When the New Year comes, as usual, on January 1, the country will be standing on the verge of an abyss and gazing down in fear.

The Americans like thinking up all kinds of dramatic comparisons, and they have applied the phrase “fiscal cliff’ to the time when the Budget Control Act of 2011 comes into force.

Everybody is scared to step off this cliff.

On January 1, taxes will be raised for almost all the Americans, while budgetary expenditures – about a thousand governmental programs – will be automatically and radically cut down. This is what the lawmakers agreed upon last year to be able to deal with the all-time high public debt.

So the Americans themselves drew this line and then invented the “cliff term” so that one could be scared of this line.

Word has it that there are ample reasons to be scared.

Most of the forecasts are essentially saying that scaling the fiscal cliff will be a short-term ordeal for the US economy. The budget committee’s report, published in November, notes that the GDP will drop by 0.5 percent, unemployment will go up to 9.1 percent, and the economy may slip into a recession.

And what about the longer-term prospects?

It turns out that things are not so bad here. This is in fact the reason why it was decided to revise the budget. Just in a year’s time, economic growth will speed up, and a stronger labor market will have reduced unemployment to 5.5 percent by 2018.

Therefore, if Congressmen fail to make a deal (which they are frightenedly trying to do now, especially on TV and in newspapers) and leave the last year’s law alone, stepping (jumping?) off the cliff will be inevitable – just the way they conceived it. And the federal government will have to do what it has been refraining from doing all this time at its own will – to drastically change the fiscal policy. By 2020, budgetary revenues will be half a billion dollars higher than they would have been without these changes, expenditures will be just a little lower, but the public debt will amount to 14 trillion dollars, 5.5 trillion down on the projected 19.4 trillion. In other words, the US debt will account for 1.1 percent of GDP in the next 10 years if the lawmakers are bold enough to continue what they began and do not change anything, or it will 4.9 percent of GDP if some of them lose their nerve.

It is a very essential difference.

I wonder if everybody knows this.

President Obama is certain to know. So he, the White House’s main negotiator with the Republican Congressmen, has announced that his administration “is determined” to step off that cliff if the Republicans do not agree to increase taxes for the two richest percent of the population.

The president’s stance is becoming increasingly tougher with each day that brings the country closer to that line – perhaps because Obama knows only too well that the fiscal cliff has already been overstepped. This occurred when his government boosted the debt by a record number of trillions. This line was overstepped when the country had borrowed so much money that there is nothing more to borrow – not because nobody lends but because going on to borrow on such a scale is bound to bring down the world financial markets.

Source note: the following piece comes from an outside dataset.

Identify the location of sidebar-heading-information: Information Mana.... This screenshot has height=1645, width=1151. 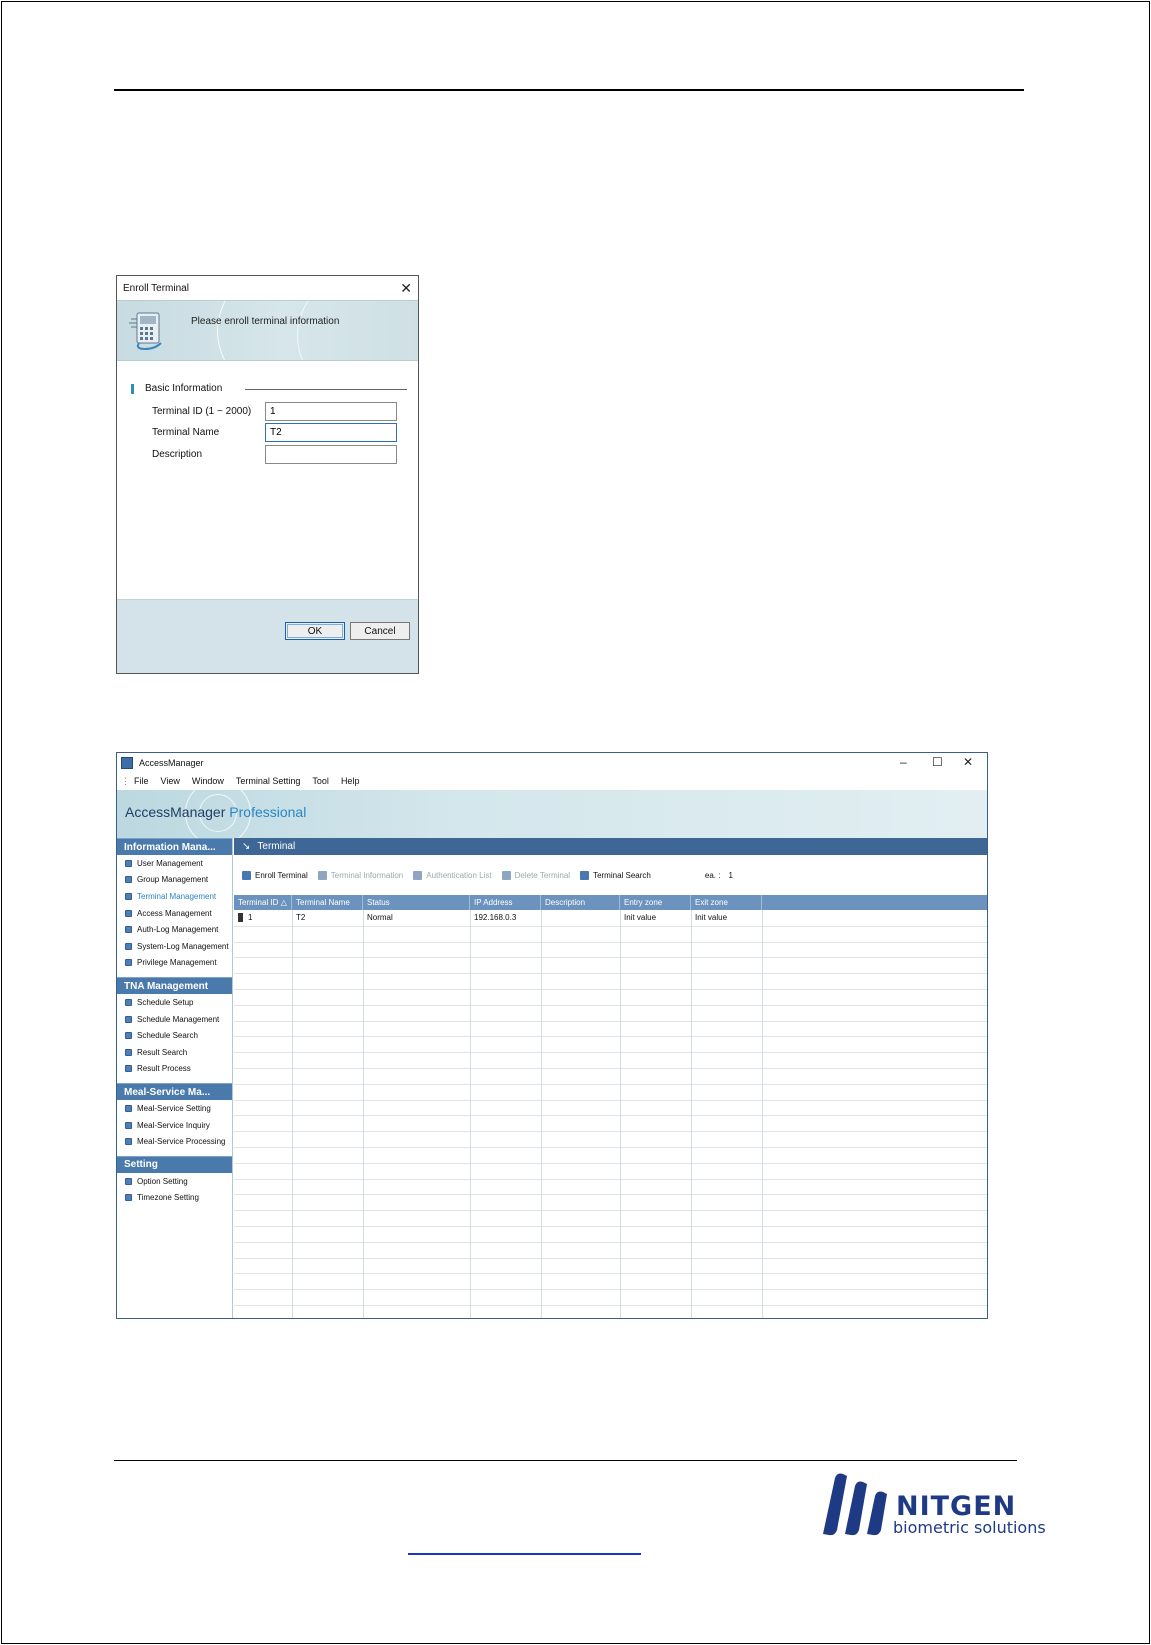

US revenues can no longer exceed the debt and public expenditures which have been constantly growing since the mid-to-late 20th century and, at the same time, have been raising a generation of people who are looking for a governmental sop.

This is a most tragic thing for a country where individuals still speak of and believe in the “American dream” and are used to relying on themselves rather then on their government.

I wonder if they will manage to revive this dream at the bottom a fiscal abyss.